- Directed by: Silvija Mirošničenka Nikolina Kovačić
- Produced by: Hrvoje Habeković
- Starring: Edo Maajka
- Narrated by: Edo Maajka Silvana Armenulić
- Edited by: Nana Šojlev Hrvoje Mršić Nenad Vuković
- Music by: Edo Maajka
- Distributed by: HTV documentary program
- Release date: 27 July 2007 (Motovun Film Festival);
- Running time: 52 minutes
- Countries: Croatia Bosnia and Herzegovina
- Languages: Croatian Bosnian

= Edo Maajka – Sevdah o Rodama =

Edo Maajka – Sevdah o Rodama is a 2007 documentary about Bosnian rapper Edo Maajka.

== About ==
The documentary follows Edo Maajka from his birthplace Brčko to Novi Pazar, where he is having the first hip hop concert ever held there in that region of Sandžak.
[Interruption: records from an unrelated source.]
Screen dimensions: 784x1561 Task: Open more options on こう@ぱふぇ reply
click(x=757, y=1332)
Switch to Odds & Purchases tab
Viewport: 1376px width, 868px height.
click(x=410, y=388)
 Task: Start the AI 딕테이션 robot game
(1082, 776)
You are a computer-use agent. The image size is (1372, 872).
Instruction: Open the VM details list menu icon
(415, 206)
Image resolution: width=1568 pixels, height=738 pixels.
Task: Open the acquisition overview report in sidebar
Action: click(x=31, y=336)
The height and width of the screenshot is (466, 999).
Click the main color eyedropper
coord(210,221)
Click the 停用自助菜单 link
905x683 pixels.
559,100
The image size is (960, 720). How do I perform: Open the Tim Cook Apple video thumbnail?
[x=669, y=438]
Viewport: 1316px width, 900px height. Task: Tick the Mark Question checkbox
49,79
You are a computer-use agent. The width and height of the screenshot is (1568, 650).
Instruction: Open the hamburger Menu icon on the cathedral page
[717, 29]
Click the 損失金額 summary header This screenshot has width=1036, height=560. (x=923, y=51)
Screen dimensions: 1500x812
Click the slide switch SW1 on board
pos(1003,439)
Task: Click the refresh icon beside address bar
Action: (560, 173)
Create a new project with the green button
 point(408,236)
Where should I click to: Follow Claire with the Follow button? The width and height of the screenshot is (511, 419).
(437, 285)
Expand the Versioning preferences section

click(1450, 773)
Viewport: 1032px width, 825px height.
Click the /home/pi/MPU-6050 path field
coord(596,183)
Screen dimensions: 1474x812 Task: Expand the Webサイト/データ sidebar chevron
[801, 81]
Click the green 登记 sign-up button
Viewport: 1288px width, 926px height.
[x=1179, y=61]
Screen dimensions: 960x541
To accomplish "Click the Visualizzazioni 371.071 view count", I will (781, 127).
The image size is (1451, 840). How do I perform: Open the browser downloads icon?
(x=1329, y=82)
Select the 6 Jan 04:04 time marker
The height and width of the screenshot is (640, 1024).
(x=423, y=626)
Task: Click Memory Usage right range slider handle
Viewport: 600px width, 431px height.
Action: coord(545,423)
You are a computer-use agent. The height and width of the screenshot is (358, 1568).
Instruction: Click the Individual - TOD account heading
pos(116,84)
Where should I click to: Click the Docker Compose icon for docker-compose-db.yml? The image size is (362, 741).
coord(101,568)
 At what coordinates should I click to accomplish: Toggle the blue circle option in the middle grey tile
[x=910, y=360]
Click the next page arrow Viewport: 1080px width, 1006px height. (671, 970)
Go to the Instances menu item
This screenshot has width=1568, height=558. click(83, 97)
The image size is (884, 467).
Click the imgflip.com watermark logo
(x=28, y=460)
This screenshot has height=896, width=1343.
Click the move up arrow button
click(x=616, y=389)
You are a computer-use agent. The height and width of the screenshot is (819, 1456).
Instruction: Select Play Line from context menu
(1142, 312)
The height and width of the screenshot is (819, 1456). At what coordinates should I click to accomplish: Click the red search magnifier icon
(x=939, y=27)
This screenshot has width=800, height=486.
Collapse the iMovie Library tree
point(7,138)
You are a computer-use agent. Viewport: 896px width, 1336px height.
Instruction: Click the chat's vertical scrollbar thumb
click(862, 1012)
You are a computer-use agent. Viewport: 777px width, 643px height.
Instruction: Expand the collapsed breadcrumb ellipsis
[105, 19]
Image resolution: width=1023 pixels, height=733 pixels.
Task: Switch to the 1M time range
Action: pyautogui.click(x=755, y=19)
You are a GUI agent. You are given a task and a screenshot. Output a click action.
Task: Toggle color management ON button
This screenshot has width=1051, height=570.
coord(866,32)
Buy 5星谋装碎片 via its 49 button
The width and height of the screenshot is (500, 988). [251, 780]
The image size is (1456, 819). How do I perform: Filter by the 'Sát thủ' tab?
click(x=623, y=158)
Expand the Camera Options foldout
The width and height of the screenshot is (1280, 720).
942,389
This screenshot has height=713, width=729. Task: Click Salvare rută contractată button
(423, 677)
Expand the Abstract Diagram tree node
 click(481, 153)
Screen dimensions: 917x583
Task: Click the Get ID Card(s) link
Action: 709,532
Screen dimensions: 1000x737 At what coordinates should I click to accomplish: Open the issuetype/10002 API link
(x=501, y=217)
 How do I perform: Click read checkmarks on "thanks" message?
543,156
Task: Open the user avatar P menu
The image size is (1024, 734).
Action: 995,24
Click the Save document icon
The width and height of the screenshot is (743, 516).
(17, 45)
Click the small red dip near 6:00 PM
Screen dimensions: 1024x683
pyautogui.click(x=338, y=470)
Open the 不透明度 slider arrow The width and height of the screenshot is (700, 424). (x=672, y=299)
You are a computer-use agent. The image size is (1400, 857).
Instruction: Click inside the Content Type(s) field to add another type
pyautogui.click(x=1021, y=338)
Along the way Edo talks about his childhood, the war, how he got involved in hip hop and when and how he met his best friends Frenkie and the other Fmjam crew. Edo talks about being part of Defence and later the hip hop crew Disciplinska Komisija.

This was the first Croatian and Bosnian documentary about the hip hop genre.
The documentary won DORF by beating 17 other documentaries from: Britain, Slovenia, Serbia, Bosnia and Croatia.

== Premier and showings ==
The documentary premiered in the "Motovun Film Festival" in 2007, and on television, it premiered on the channel HTR 1 on October 28, 2007. It was shown at "ZagrebDoxu" in 2008; at the cinema SC for the yearly "Days of Croatian Movies"; at the Skoplje Film Festival; at the Chicago Festival of Bosnian Films from 25.4 to 28.4 2008, which was organized by Edgewater Film Society with the help of International Film and Media Studies Program at Loyola Univerzitetu Chicago; and at the KIC cinema in Zagreb on 22 February 2008 and 23 February 2008.